**Stated exercise**
Reproduce without any changes the part of the items below that opens with the line containing "Task: Click the Move gizmo tool" and closes with the line containing "[x=1044, y=78]", including both of those lines.

━━━━━ Supplied material ━━━━━

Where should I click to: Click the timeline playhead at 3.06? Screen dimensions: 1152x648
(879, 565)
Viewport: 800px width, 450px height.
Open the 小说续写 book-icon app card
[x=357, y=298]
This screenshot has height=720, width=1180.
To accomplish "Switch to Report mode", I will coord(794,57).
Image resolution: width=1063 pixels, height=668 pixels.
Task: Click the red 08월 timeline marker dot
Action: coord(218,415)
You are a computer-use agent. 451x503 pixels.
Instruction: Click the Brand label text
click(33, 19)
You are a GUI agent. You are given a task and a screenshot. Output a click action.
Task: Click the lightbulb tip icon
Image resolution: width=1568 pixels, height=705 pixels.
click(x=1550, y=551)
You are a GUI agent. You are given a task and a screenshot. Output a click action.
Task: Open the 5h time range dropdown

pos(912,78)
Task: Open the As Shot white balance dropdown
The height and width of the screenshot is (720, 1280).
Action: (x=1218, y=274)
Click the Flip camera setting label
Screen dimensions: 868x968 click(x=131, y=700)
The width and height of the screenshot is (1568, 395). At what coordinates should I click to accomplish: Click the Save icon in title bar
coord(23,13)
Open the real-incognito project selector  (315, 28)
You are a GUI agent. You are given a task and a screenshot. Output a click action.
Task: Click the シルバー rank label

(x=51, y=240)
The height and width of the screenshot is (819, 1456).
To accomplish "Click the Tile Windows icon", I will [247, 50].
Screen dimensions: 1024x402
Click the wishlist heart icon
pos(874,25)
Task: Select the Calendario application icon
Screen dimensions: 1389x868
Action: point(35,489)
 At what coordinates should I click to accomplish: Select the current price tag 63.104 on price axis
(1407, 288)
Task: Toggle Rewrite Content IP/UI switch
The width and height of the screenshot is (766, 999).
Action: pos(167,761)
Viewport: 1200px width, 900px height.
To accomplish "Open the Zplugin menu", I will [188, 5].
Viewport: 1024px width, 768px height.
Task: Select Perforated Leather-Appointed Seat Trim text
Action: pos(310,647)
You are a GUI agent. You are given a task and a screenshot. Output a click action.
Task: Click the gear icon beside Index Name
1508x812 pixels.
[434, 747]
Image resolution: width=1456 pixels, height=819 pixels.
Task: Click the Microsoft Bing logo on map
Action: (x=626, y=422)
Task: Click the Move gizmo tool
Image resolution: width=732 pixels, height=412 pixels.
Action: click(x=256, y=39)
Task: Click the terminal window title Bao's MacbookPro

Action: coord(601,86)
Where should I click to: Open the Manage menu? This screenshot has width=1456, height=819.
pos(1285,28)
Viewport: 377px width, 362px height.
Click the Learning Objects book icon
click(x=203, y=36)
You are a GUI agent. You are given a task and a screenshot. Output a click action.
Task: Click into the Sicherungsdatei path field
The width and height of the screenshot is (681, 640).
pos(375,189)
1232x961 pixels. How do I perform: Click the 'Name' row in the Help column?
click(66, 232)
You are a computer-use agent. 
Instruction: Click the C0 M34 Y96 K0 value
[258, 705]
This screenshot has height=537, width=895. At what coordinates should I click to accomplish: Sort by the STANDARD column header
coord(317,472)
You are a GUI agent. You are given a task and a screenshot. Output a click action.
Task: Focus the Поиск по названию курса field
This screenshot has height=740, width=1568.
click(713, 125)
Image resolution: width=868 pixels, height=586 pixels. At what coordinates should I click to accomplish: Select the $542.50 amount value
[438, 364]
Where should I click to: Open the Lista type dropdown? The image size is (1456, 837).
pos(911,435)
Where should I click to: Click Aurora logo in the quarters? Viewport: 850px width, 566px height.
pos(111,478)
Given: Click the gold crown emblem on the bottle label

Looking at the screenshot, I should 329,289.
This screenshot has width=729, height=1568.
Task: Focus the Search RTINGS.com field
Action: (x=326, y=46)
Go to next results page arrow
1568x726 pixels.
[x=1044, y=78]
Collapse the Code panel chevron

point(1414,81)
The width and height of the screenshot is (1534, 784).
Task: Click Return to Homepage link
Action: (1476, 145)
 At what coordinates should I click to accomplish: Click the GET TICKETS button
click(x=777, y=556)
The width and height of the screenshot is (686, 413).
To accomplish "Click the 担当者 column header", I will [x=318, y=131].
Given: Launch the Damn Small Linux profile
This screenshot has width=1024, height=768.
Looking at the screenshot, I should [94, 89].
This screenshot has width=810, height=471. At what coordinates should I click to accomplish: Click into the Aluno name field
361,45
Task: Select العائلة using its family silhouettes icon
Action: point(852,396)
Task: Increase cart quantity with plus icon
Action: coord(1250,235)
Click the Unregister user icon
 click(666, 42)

━━━━━

**Reply to the exercise**
Task: Click the Move gizmo tool
Image resolution: width=732 pixels, height=412 pixels.
Action: click(x=256, y=39)
Task: Click the terminal window title Bao's MacbookPro

Action: coord(601,86)
Where should I click to: Open the Manage menu? This screenshot has width=1456, height=819.
pos(1285,28)
Viewport: 377px width, 362px height.
Click the Learning Objects book icon
click(x=203, y=36)
You are a GUI agent. You are given a task and a screenshot. Output a click action.
Task: Click into the Sicherungsdatei path field
The width and height of the screenshot is (681, 640).
pos(375,189)
1232x961 pixels. How do I perform: Click the 'Name' row in the Help column?
click(66, 232)
You are a computer-use agent. 
Instruction: Click the C0 M34 Y96 K0 value
[258, 705]
This screenshot has height=537, width=895. At what coordinates should I click to accomplish: Sort by the STANDARD column header
coord(317,472)
You are a GUI agent. You are given a task and a screenshot. Output a click action.
Task: Focus the Поиск по названию курса field
This screenshot has height=740, width=1568.
click(713, 125)
Image resolution: width=868 pixels, height=586 pixels. At what coordinates should I click to accomplish: Select the $542.50 amount value
[438, 364]
Where should I click to: Open the Lista type dropdown? The image size is (1456, 837).
pos(911,435)
Where should I click to: Click Aurora logo in the quarters? Viewport: 850px width, 566px height.
pos(111,478)
Given: Click the gold crown emblem on the bottle label

Looking at the screenshot, I should 329,289.
This screenshot has width=729, height=1568.
Task: Focus the Search RTINGS.com field
Action: (x=326, y=46)
Go to next results page arrow
1568x726 pixels.
[x=1044, y=78]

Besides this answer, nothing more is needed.